I called him Pasaka. Easter sounded like a girl’s name. Pasaka, the Swahili equivalent sounds much more masculine. As a matter of fact, it did not really what I named him. He was a nameless piece of trash, discovered by someone and dropped at one of the orphanages we support. We estimated his age to be about 3 months and his weight to be less than 2 pounds. Pasaka, looked more like a large starving dirty rabbit than a human child. He was dehydrated and malnourished, with each of his cheek bones protruding and his eyes receding into his small face. He responded to pain by withdrawing his limbs, as we searched in vain to find a place to put a needle for rehydrating fluids. I took the alternative route of directly sticking a needle into his foreleg, just below the knee, deep into the marrow. It is a common route for extreme cases of dehydration in infants and worked this time. We estimated Pasaka’s weight and began rapid infusion of balanced salt solutions with boluses of glucose to give energy to his obviously starving frame.

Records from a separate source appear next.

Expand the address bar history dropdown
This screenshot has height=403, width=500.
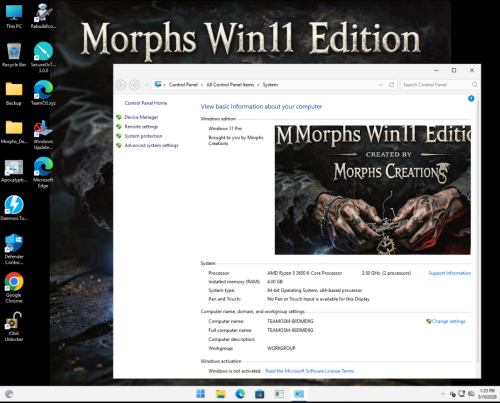(380, 85)
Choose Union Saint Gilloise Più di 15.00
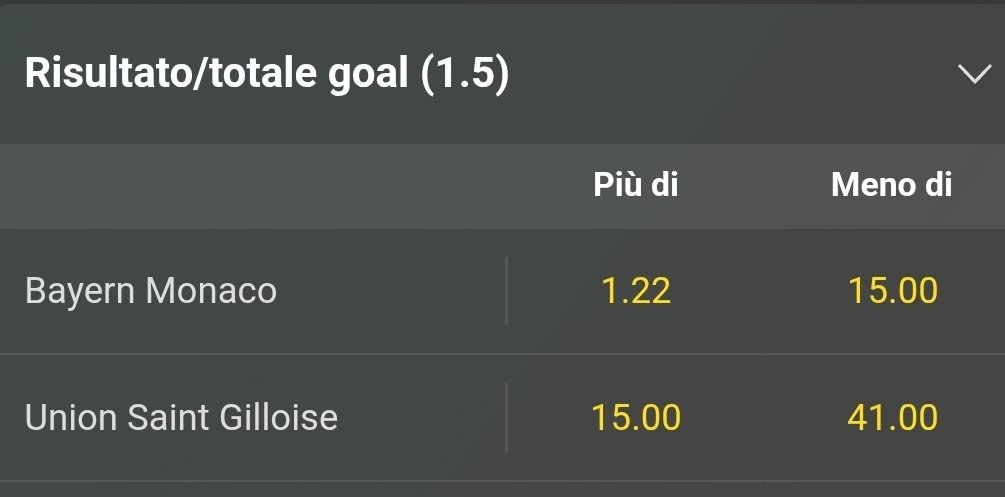 (636, 417)
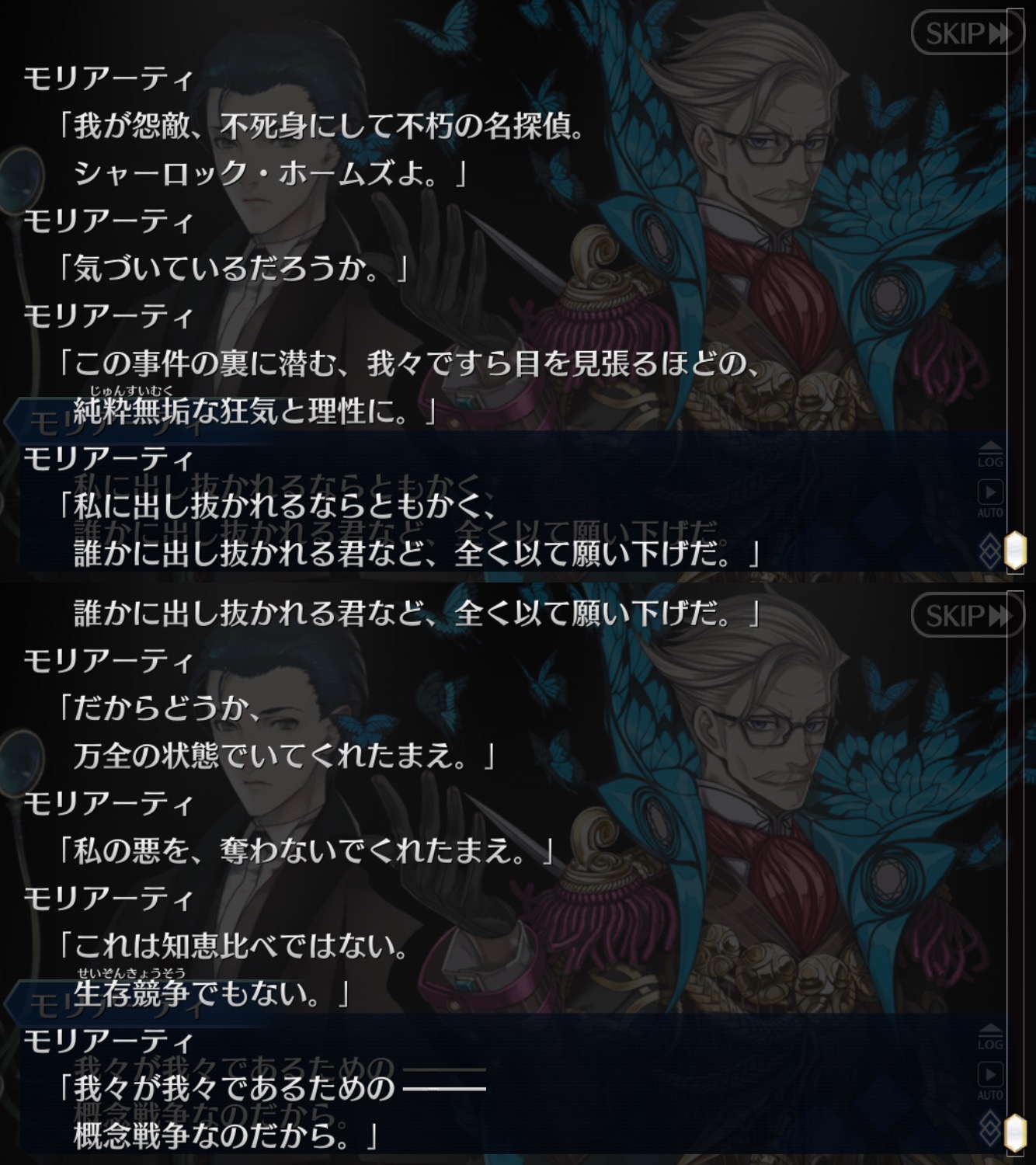
Task: Select log line 気づいているだろうか
Action: tap(235, 268)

Pasaka was one of five children I admitted this Easter week. Three of them severely sick enough to die, and one severe enough that he did die. Pasaka seemed as though he would live. I was too tired and too busy to check on him a fifth time as the child which followed him came in between three c’sections and I only heard about this fifth child’s death on arrival. He supposedly had pneumonia. It is hard to tell much about a child whom you find in a garbage dump.
This Easter has been memorable for these several admissions for nameless children clinging to life in a world and on a day when all we think about is Easter eggs and bunny rabbits with jelly beans and chocolates.
Pasaka, should he survive, will know different. If he lives, it is because Christ lives, and has inspired people like you, to send people like me to stick needles in his bones, as Christ had nails pierce His hands.